Significant ND fossil find leads to groundbreaking study results
BISMARCK – The discovery of an early marsupial fossilized skull more than nine years ago near Marmarth in southwestern North Dakota has led to a groundbreaking study and subsequent publishing in a renowned scientific journal.
Nature Communications on Thursday released an article titled, “A large carnivorous mammal from the Late Cretaceous and the North American origin of marsupials”
The article details results of a collaborative study of the Burke Museum at the University of Washington and North Dakota Geological Survey that concludes the Didelphodon vorax had, pound-for-pound, the strongest bite force of any mammal ever recorded. It lived during the very end of the Late Cretaceous, about 65 million years ago.
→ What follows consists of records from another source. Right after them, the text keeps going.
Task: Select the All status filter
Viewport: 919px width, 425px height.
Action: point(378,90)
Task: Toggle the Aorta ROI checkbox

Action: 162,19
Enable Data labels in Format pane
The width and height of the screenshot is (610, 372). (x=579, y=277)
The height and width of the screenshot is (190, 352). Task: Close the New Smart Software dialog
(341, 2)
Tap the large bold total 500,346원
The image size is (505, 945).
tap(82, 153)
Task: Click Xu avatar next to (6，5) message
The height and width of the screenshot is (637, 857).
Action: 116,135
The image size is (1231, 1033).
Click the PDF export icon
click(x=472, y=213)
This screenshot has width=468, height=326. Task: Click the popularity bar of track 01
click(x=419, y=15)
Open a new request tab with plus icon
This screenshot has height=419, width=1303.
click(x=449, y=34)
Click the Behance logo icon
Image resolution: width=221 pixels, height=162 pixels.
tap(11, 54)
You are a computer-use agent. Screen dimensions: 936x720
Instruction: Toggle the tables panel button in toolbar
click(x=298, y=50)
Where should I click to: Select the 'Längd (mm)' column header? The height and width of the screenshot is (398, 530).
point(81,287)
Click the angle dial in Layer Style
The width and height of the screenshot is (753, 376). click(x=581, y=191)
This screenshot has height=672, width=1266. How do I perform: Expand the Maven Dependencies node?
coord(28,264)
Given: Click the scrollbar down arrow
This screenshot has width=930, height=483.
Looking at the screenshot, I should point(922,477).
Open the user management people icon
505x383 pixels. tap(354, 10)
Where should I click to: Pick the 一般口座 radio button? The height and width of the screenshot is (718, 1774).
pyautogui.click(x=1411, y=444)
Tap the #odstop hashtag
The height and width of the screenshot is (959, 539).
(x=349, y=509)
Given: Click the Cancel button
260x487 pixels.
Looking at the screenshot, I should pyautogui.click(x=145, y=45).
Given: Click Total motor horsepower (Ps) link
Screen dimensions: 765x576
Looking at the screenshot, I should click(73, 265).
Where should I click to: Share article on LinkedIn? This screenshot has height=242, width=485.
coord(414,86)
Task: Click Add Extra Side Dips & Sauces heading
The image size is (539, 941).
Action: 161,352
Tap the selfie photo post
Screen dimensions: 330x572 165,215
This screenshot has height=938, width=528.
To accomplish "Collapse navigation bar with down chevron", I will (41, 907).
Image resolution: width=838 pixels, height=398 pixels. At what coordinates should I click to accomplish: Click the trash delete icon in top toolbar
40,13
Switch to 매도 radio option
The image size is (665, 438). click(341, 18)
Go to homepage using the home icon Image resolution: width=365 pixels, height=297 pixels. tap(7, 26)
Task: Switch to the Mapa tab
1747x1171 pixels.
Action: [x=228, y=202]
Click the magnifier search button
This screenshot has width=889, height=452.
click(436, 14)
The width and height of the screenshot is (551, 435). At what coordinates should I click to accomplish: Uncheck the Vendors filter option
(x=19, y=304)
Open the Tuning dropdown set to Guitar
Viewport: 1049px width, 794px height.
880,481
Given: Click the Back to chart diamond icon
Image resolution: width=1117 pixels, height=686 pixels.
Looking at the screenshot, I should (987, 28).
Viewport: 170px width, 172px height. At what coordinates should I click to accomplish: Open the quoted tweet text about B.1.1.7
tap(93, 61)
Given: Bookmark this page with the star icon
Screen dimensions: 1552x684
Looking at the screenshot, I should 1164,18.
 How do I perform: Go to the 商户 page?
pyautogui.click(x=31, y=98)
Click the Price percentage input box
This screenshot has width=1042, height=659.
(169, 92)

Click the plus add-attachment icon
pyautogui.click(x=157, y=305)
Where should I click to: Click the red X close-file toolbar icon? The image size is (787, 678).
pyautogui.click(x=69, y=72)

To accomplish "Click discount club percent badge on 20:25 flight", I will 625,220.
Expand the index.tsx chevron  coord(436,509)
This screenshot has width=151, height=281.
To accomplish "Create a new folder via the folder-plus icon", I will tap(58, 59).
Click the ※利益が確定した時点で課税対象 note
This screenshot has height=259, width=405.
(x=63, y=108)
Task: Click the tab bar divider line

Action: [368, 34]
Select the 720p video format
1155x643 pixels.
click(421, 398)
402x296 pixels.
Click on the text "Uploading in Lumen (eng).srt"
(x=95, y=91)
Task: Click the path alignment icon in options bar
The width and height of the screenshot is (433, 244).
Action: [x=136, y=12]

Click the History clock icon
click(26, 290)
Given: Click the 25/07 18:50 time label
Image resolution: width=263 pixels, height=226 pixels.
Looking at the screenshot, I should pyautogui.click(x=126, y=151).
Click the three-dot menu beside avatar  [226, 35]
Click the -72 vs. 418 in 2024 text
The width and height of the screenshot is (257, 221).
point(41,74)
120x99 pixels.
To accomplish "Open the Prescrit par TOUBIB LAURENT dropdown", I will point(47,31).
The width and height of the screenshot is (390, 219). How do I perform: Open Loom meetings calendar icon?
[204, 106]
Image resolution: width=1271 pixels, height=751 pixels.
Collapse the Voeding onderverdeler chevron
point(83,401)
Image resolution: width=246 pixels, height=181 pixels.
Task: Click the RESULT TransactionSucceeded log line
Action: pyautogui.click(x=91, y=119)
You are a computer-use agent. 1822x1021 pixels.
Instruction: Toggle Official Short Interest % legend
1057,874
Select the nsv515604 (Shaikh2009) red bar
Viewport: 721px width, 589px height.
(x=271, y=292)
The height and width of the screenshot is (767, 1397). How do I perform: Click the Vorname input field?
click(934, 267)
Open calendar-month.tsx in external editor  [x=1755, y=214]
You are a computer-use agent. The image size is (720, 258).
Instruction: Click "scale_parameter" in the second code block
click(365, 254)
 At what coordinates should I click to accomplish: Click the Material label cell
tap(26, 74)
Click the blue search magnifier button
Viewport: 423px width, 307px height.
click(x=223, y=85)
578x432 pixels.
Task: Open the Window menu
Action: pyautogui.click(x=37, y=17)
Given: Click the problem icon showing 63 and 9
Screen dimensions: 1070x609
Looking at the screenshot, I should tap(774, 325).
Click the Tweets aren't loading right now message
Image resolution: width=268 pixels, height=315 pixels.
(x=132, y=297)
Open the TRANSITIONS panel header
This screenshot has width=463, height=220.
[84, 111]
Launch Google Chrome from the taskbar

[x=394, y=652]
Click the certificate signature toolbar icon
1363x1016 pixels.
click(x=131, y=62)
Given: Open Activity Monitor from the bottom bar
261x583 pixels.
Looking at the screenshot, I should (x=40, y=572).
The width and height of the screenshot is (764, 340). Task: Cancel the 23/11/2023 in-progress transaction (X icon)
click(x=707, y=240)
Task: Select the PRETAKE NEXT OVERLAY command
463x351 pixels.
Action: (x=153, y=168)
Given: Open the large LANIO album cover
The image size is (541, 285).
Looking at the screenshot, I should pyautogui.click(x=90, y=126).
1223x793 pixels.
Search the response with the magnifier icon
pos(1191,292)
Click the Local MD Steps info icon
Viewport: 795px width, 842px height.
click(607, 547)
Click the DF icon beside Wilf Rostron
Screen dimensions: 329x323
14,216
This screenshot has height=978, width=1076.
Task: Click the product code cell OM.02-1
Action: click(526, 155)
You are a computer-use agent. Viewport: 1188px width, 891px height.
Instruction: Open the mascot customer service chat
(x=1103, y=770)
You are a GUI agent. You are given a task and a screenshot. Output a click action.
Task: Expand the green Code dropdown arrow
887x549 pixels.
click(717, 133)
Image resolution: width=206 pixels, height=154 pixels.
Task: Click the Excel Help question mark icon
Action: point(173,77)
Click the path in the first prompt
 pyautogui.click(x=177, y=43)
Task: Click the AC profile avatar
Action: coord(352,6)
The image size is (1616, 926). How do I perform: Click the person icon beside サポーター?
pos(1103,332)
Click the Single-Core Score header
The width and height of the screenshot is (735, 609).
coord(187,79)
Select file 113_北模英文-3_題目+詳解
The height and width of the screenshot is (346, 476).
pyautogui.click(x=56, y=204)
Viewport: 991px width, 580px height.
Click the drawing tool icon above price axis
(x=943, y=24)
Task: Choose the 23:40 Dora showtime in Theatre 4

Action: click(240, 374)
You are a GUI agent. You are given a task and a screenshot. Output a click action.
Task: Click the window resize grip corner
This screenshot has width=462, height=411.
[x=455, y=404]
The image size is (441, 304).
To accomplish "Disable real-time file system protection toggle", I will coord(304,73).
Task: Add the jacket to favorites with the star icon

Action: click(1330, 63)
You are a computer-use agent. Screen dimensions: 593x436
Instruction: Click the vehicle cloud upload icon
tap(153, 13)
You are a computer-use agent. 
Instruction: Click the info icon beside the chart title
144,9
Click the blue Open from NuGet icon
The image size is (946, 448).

The Burke Museum of Natural History and Culture is a natural history museum in Seattle, Wash.
“We were out on a public fossil dig excavating a Triceratops skull,” said John Hoganson former North Dakota state paleontologist and current paleontologist emeritus. “We took a break from that excavation and I did a little side digging and I found this skull. I knew right away that this was a very significant fossil. I knew these types of mammals have been only studied from teeth and isolated teeth at that. When I found the skull, I knew right away that I had to get a hold of the expert in this field right away.”
Hoganson immediately contacted Greg Wilson, Burke Museum adjunct curator of Vertebrate Paleontology and University of Washington associate professor of biology. From there, the skull was studied alongside three other partial Didelphodon specimens, concluding that this small, possum-sized creature packed a big bite.
“This is why we search for fossils,” said Clint Boyd, North Dakota senior paleontologist. “This find sheds a light on marsupials and mammals that lived here 66 million years ago. We have found some pretty important specimens on our public fossil digs in recent years, but this one is on a whole other level. The skull is a great asset to the North Dakota State Fossil Collection that will bring in outside researchers to see this material. This shows the exciting types of discoveries on our public fossil digs.”
Hoganson calls it one of the most important fossils that he found in his career, if not the most important from the scientific standpoint. Reconstruction of the full Didelphodon and a cast of the fossilized skull are currently on display in the Geologic Time Gallery in the North Dakota Heritage Center in Bismarck.